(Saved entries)
==*==

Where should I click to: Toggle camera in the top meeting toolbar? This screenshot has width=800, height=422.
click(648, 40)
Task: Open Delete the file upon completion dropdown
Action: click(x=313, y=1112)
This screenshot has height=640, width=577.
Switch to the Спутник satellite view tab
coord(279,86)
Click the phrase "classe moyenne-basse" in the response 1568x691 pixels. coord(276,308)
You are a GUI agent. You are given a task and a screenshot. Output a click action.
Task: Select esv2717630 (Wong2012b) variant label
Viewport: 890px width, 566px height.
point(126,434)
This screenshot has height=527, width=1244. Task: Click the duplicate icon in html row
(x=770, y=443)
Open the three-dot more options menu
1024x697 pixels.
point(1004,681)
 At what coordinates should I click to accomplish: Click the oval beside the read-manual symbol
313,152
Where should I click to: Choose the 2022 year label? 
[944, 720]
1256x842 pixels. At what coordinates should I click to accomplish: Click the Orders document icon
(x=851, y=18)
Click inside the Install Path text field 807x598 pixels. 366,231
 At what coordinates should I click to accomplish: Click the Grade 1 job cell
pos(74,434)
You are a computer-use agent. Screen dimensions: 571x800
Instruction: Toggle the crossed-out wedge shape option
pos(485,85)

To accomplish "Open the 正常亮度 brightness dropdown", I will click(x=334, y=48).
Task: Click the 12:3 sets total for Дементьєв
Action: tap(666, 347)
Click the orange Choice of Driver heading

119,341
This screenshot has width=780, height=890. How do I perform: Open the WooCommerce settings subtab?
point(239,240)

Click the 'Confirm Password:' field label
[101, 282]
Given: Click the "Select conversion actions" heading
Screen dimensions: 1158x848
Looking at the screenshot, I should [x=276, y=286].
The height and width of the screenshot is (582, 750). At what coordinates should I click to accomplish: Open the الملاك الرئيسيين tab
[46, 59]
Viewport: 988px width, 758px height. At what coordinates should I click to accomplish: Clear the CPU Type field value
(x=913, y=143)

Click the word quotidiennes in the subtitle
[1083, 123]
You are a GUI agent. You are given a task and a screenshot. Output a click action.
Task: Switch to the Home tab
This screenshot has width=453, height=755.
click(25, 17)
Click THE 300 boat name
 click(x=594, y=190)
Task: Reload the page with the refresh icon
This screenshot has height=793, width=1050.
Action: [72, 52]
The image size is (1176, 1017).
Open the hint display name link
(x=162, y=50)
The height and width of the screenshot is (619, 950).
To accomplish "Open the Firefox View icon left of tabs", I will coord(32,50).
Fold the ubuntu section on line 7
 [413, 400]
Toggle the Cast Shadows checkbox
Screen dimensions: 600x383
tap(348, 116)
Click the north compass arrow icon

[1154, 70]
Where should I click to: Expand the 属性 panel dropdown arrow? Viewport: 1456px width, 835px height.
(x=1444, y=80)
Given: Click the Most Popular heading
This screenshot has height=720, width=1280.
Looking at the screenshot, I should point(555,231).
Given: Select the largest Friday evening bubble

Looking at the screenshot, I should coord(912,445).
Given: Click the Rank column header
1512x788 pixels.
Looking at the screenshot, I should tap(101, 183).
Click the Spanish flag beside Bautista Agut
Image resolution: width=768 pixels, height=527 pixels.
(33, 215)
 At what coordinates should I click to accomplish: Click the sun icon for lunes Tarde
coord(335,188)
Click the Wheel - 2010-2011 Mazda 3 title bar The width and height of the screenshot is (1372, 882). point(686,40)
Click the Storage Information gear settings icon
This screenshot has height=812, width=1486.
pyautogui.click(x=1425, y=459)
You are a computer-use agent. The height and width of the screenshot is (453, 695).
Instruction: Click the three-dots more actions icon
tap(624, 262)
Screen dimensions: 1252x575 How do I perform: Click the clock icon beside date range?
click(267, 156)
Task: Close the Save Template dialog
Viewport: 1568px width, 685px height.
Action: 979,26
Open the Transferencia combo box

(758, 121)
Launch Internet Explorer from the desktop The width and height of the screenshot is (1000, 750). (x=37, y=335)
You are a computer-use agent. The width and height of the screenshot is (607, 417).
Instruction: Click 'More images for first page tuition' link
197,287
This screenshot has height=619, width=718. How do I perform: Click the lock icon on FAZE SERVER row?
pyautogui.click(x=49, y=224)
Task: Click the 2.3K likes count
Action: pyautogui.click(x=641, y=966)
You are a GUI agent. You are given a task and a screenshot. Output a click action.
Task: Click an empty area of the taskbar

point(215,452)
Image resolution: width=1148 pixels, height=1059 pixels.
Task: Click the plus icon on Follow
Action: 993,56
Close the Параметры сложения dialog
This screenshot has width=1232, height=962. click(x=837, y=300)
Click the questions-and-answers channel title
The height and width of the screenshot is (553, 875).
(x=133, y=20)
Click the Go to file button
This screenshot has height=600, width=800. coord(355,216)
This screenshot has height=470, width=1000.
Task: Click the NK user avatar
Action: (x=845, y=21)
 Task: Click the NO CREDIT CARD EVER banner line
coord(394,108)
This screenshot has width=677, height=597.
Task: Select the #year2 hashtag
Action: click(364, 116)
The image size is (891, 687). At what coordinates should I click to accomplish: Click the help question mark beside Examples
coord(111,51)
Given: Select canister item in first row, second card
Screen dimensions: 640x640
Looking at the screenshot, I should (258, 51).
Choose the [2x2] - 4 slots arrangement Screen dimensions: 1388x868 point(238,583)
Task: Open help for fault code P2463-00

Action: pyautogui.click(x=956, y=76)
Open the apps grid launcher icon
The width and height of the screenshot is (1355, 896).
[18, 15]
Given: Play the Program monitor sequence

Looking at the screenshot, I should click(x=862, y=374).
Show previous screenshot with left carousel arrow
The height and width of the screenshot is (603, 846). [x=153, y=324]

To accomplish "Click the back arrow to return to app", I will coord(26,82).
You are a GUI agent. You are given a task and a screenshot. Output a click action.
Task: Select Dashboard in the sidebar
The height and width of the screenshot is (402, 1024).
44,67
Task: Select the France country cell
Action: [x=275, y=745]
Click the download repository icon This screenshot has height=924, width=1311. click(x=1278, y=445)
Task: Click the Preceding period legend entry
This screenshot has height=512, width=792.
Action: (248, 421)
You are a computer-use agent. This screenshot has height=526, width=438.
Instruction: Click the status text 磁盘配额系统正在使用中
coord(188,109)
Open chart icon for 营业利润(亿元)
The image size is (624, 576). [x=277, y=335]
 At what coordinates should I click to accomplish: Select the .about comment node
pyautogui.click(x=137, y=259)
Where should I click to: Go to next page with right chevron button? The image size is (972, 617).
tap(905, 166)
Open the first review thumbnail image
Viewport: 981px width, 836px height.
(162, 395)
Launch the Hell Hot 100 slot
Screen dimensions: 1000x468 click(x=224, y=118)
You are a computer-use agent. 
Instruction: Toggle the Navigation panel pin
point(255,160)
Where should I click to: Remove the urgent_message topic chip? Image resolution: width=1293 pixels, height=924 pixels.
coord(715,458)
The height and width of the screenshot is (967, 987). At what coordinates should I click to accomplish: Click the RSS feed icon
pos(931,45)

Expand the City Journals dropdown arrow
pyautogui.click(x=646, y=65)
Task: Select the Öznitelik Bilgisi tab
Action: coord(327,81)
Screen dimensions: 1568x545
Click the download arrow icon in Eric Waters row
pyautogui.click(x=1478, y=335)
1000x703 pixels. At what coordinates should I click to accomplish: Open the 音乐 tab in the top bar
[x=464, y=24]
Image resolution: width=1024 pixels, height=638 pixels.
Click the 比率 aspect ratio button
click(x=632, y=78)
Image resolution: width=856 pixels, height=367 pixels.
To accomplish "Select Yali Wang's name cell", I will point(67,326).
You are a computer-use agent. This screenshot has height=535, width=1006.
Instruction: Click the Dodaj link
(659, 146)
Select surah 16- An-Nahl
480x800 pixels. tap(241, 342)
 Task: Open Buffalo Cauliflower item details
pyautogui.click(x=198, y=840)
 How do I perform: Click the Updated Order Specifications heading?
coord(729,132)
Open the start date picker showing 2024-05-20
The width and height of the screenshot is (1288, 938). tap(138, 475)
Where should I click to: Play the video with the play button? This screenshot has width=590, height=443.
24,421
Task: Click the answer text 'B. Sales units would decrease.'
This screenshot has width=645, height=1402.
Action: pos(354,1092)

==*==

__Task prompt__
If a line of the entries contains the string "computer", it counts; report how many such lines there are, as a bare number.

__Exercise response__
6